# Action item:
Go through the data below and copy it exactly, skipping every picture.

# Data for the task:

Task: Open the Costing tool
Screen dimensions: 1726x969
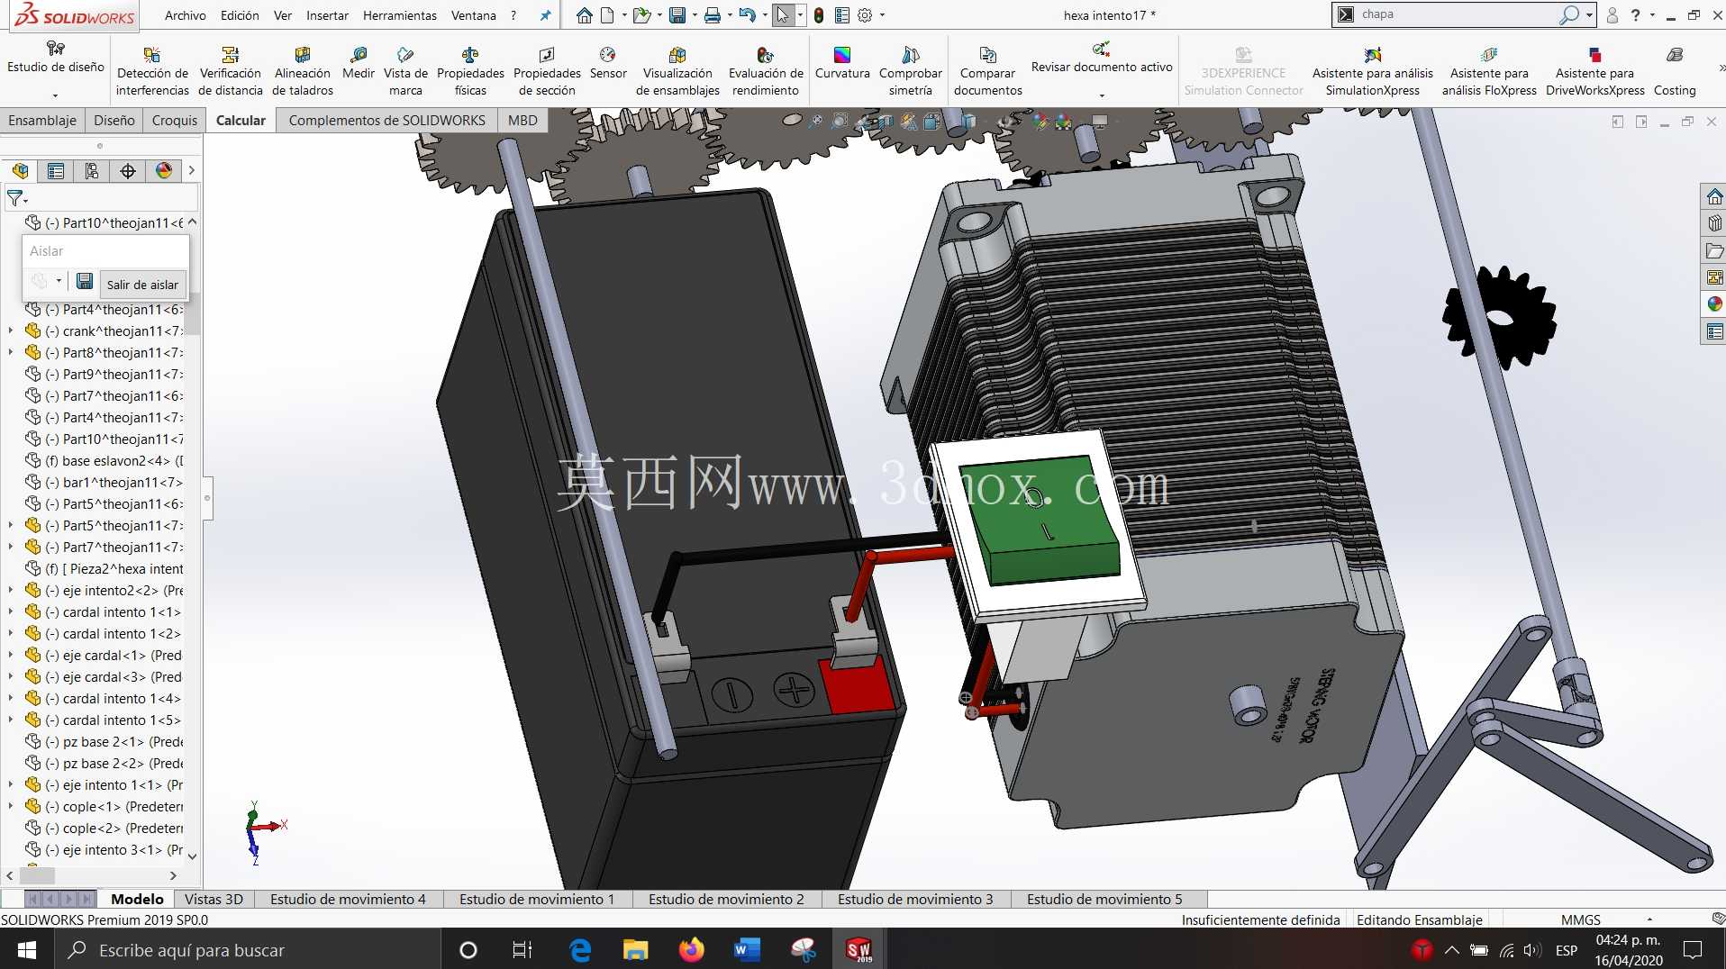Action: click(1675, 71)
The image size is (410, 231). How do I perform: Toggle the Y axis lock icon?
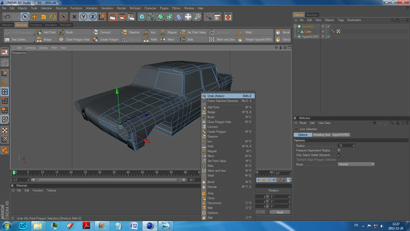pos(83,17)
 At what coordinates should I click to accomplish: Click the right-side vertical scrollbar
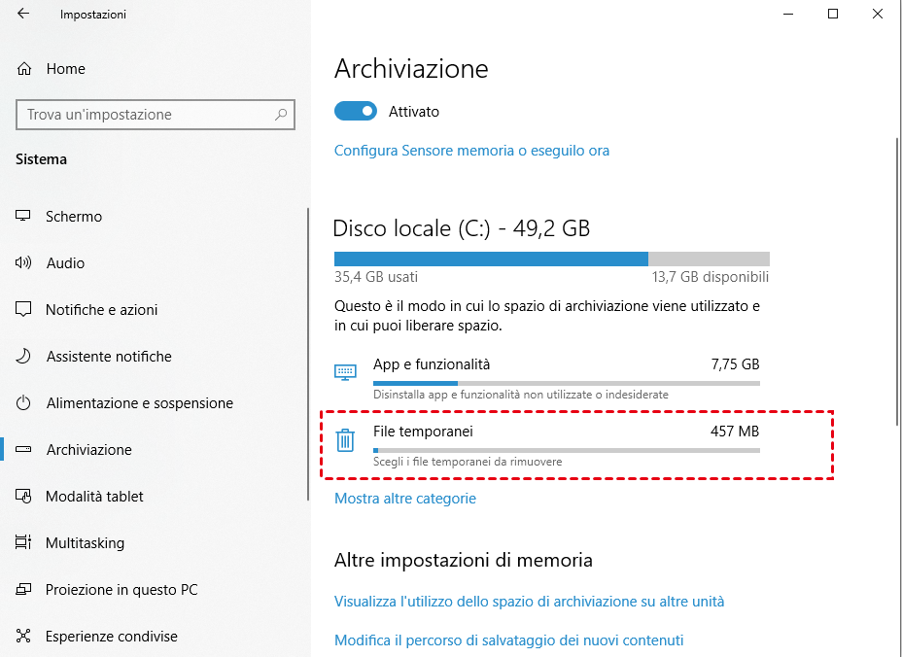[896, 282]
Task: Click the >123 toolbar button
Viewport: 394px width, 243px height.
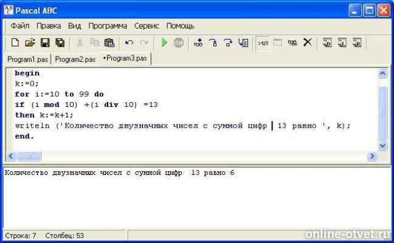Action: pos(263,43)
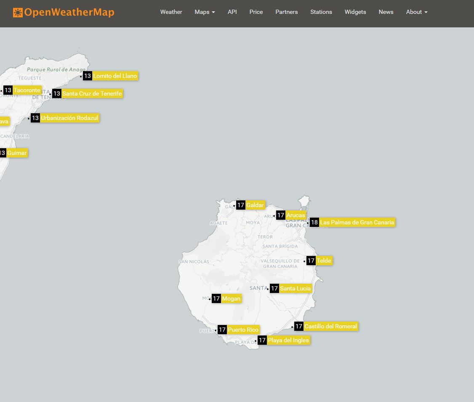Click the temperature badge for Arucas
Viewport: 474px width, 402px height.
(281, 215)
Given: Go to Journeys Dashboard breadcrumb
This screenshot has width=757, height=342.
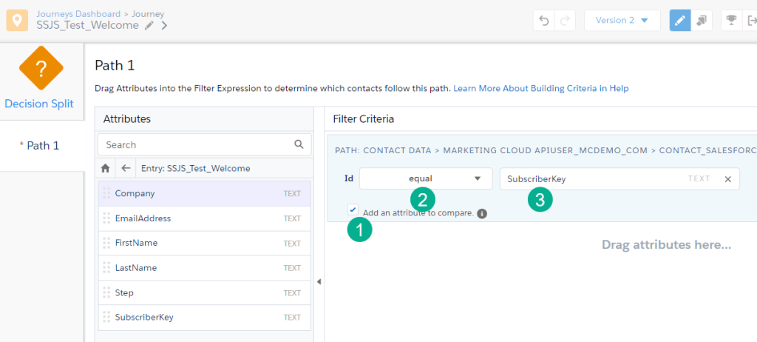Looking at the screenshot, I should [x=77, y=13].
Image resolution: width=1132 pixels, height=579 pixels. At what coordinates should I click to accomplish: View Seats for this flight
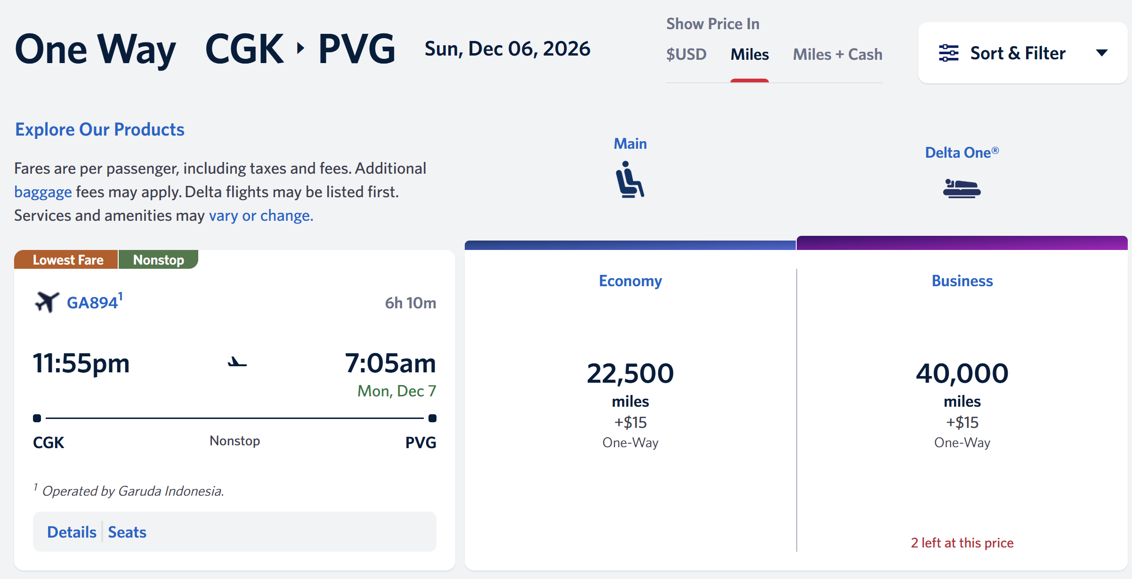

# Response area:
Task: Open the Costing tool
Screen dimensions: 1726x969
Action: click(1675, 71)
The image size is (410, 231). How do I perform: Toggle the Y axis lock icon?
pos(83,17)
 At what coordinates should I click to accomplish: Click the right-side vertical scrollbar
[896, 282]
Task: Click the >123 toolbar button
Viewport: 394px width, 243px height.
Action: pos(263,43)
Click the temperature badge for Arucas
Viewport: 474px width, 402px height.
(281, 215)
Given: Go to Journeys Dashboard breadcrumb
This screenshot has width=757, height=342.
Looking at the screenshot, I should [x=77, y=13].
Image resolution: width=1132 pixels, height=579 pixels. At what coordinates should I click to accomplish: View Seats for this flight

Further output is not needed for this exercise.